*Data to use*
Start of Block

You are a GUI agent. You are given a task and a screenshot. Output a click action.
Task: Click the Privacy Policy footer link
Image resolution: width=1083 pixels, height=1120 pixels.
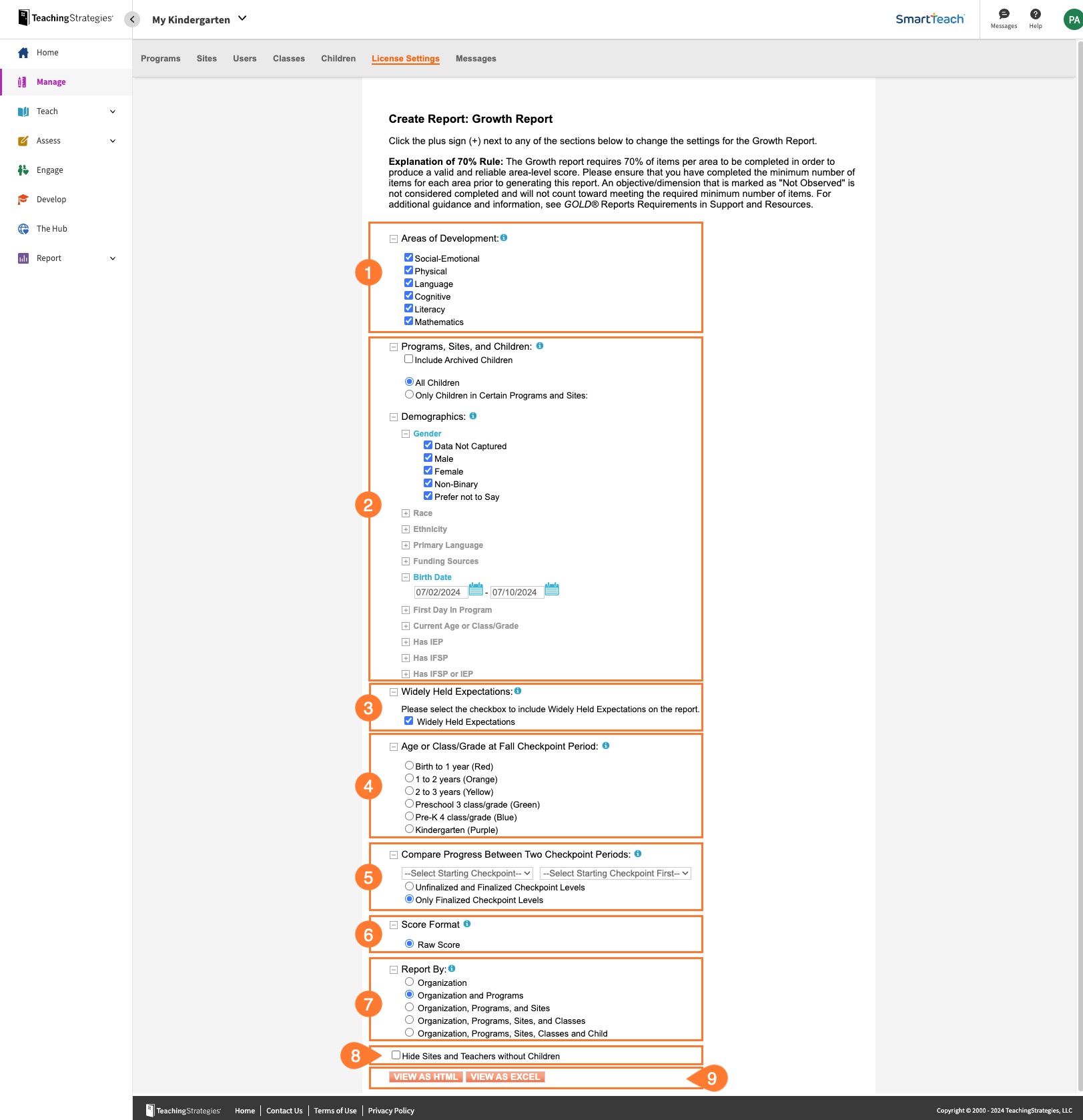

End of Block
Start of Block

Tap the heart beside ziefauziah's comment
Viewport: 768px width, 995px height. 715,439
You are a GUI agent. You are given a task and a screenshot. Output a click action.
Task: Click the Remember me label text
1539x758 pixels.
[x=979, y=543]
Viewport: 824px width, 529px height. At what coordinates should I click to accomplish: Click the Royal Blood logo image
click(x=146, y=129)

End of Block

*What you will do*
Scan the listing above for the line that has "Task: Click the Privacy Policy footer link", then copy exactly from that line through the line that has "Image resolution: width=1083".

*Answer space*
Task: Click the Privacy Policy footer link
Image resolution: width=1083 pixels, height=1120 pixels.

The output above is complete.